Exploring Azure Storage for SQL Server DBAs – Part 2

Managed Disks have simplified way that Azure storage interacts with the users' virtual machines, thanks to the way that it eliminates the need to deal with the Storage Account. It is now easier to add new disks to a virtual machine, either in PowerShell or via the portal. The Storage Spaces feature in Windows Server can be used to aggregate disks together and obtain higher levels of performance. Joshua Feierman explains how to do it all.

In my previous article, we went over how Azure storage affects the performance of our hosted virtual machines running SQL Server. We looked at the different ways in which performance is throttled, and talked about how to get your environment setup in the way that will get you the exact level of performance you need. As we saw, there are a lot of potential complications to navigate; and as I previously wrote, the best way around these is to play with things in a safe and sand-boxed setup, so that you can gain the knowledge and experience at your own pace rather than in the heat of the moment.

To do this we need to become familiar with how to manage Azure storage and that way that it interacts with our virtual machines.
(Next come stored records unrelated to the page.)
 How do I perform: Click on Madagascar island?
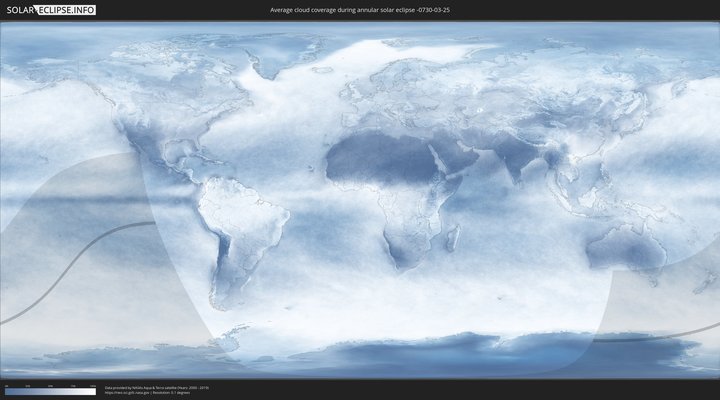[x=453, y=238]
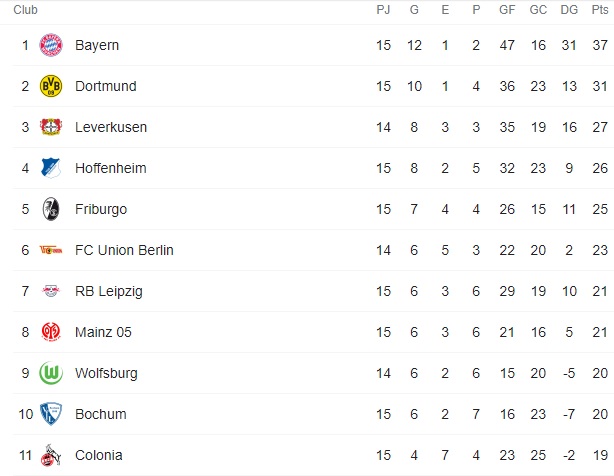Click Bayern's 37 points value
614x476 pixels.
[x=599, y=45]
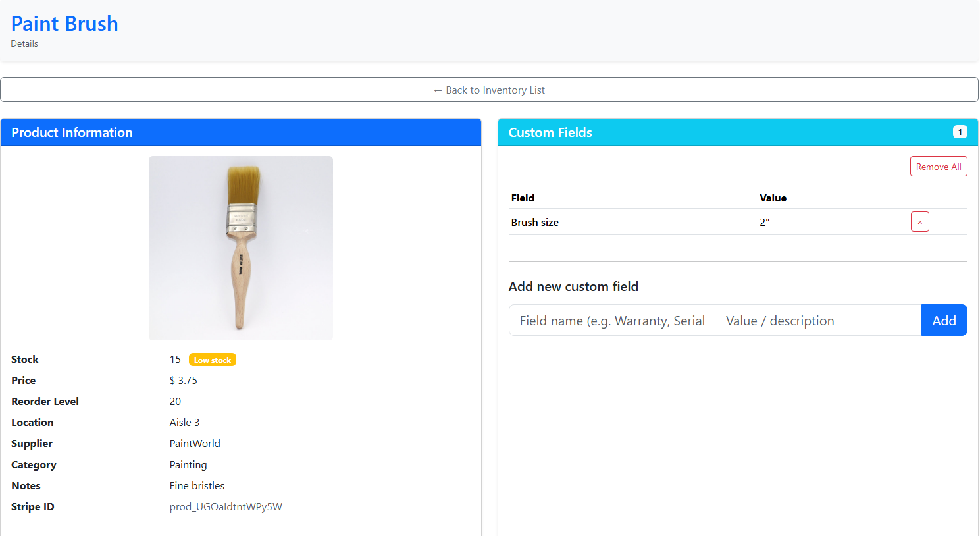Open the paint brush product image

tap(240, 248)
This involves a couple of different components:

  • Storage accounts: creating, managing
  • Virtual hard disk files: creating new ones, detaching and re-attaching existing ones, deleting unused ones
  • Storage Spaces: Managing disks in the Windows operating system using Windows Storage Spaces

In the original version of this article, my first task was going to be to show you how to create, manage, and use storage accounts, since those were a pre-requisite. But, as is often the case with Azure, Microsoft introduced new functionality that now makes that unnecessary. Thanks for keeping me busy writing, Microsoft!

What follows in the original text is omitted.